== Available data ==
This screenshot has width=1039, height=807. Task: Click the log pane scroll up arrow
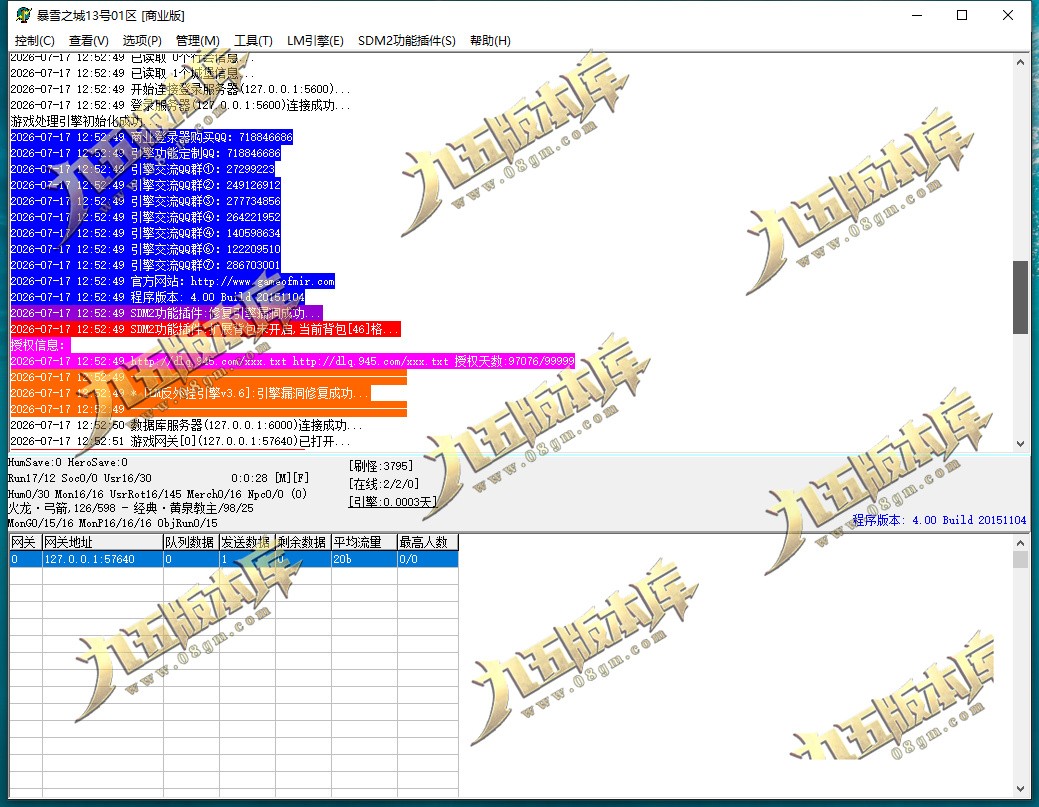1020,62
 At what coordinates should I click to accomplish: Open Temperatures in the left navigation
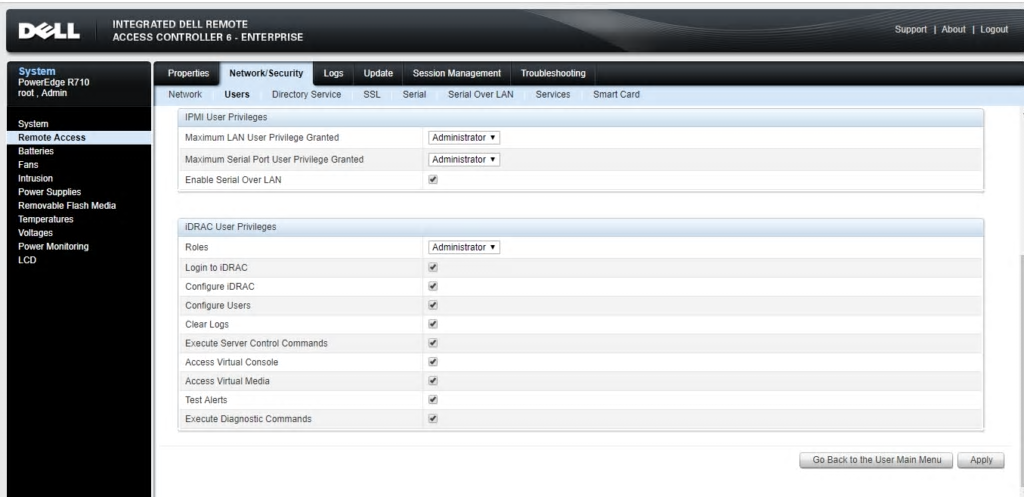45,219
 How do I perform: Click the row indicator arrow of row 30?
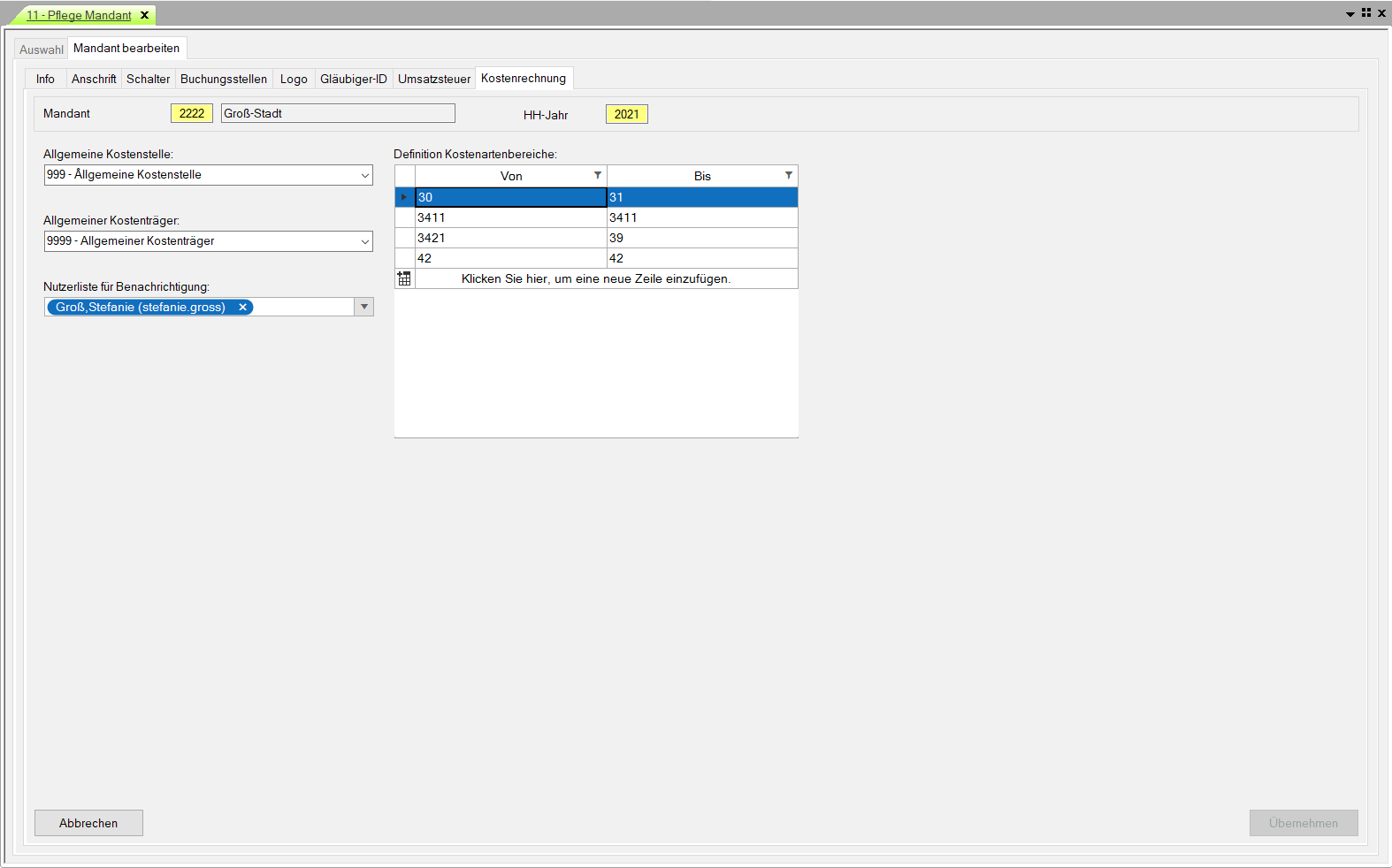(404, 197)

== Task requirements ==
Pictures are to be left out. Otherwise, copy the material above exactly.

== Your response ==
This screenshot has width=1039, height=807. Task: Click the log pane scroll up arrow
1020,62
 At what coordinates should I click to accomplish: Open Temperatures in the left navigation
45,219
 How do I perform: Click the row indicator arrow of row 30?
(404, 197)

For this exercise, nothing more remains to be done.